Jones, now considered Sir Keir Starmer’s “right hand man” in his new position of Chief Secretary to the Prime Minister, said making food, housing and energy more affordable is key to reducing poverty.

In an interview with The i Paper he hinted ministers could unfreeze payments to help poorer families with rent prices as he said the “dysfunctional” rental market was piling financial pressure on families.

Jones said bringing down the cost of living was a crucial part of the government’s child poverty plan – which the Chancellor will flesh out in next week’s Budget.

How to deal with high rental costs

The amount of rent people pay is a key part of the cost-of-living challenge, he said. The i Paper reported this week that some of the poorest families who rely on welfare will still face financial hardship – even with more generous benefit allowances – because of the ongoing freeze to local housing allowance (LHA).

LHA is paid to those on universal credit who live in the private sector to help towards rental costs. Levels are automatically frozen unless the government intervenes to increase them in line with local rents.

The last time the payment was increased was in 2024 and current spending forecasts assume LHA will remain frozen in cash terms until at least 2029-30.

This means that families have to find the difference between the rent they must pay and the amount they receive in housing benefit. If rents rise each year, but the LHA remains frozen, the amount they must find increases annually.

::::

> [Set exercise A]:
Answer these questions using the rental costs article:
(i) What position does Jones now hold?
(ii) In what year was the local housing allowance last increased?
(iii) Until when do current spending forecasts assume the allowance will stay frozen in cash terms?

(Records from a dataset)
::::

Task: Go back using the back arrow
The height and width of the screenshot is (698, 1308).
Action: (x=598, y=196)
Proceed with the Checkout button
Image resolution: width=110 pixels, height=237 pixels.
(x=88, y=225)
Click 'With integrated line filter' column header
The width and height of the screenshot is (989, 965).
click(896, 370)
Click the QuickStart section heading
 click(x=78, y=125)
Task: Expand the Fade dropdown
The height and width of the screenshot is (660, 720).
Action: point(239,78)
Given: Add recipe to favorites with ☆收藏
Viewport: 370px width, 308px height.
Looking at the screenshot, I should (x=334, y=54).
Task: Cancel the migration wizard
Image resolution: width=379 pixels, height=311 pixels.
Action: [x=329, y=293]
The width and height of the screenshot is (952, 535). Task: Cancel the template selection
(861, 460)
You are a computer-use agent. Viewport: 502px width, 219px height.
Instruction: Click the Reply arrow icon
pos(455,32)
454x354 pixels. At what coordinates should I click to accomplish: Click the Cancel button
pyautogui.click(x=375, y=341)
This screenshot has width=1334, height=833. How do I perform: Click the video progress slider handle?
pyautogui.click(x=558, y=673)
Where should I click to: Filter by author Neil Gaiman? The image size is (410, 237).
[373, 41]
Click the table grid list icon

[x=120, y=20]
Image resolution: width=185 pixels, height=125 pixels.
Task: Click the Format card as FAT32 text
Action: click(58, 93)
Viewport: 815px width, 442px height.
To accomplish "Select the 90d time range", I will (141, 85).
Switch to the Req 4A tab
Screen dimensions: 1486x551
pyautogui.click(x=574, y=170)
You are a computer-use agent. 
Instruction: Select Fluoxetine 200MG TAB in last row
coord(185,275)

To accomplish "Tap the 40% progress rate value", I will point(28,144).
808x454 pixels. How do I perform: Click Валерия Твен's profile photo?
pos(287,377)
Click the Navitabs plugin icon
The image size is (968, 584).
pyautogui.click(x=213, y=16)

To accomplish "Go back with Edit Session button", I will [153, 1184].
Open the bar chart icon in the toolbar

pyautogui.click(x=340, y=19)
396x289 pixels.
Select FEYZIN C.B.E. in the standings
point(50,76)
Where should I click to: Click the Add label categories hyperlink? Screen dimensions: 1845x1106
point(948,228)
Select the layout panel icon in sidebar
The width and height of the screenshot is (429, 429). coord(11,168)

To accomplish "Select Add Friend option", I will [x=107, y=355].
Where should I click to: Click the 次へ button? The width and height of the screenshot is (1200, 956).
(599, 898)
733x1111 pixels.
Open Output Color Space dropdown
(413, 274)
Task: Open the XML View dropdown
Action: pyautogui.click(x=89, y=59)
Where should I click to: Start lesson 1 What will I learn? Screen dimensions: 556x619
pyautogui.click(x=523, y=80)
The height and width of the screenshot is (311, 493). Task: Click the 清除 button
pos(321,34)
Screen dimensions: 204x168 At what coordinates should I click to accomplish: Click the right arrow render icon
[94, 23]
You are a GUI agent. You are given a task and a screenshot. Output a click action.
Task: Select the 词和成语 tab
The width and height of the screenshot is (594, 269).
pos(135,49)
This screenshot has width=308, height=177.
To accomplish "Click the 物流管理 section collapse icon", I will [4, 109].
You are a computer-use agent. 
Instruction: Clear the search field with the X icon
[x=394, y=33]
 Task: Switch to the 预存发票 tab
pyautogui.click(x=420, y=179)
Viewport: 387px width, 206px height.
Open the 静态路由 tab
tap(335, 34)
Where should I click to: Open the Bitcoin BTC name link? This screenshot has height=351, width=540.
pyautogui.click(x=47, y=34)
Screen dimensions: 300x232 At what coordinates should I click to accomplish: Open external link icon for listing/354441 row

::::

> [Set exercise B]: Copy out, line for line, the portion of the listing that starts with the line containing "Task: Cancel the migration wizard" and ends with the line containing "pyautogui.click(x=558, y=673)".

> [Expected output A]:
(i) Chief Secretary to the Prime Minister
(ii) 2024
(iii) Until at least 2029-30

> [Expected output B]:
Task: Cancel the migration wizard
Image resolution: width=379 pixels, height=311 pixels.
Action: [x=329, y=293]
The width and height of the screenshot is (952, 535). Task: Cancel the template selection
(861, 460)
You are a computer-use agent. Viewport: 502px width, 219px height.
Instruction: Click the Reply arrow icon
pos(455,32)
454x354 pixels. At what coordinates should I click to accomplish: Click the Cancel button
pyautogui.click(x=375, y=341)
This screenshot has width=1334, height=833. How do I perform: Click the video progress slider handle?
pyautogui.click(x=558, y=673)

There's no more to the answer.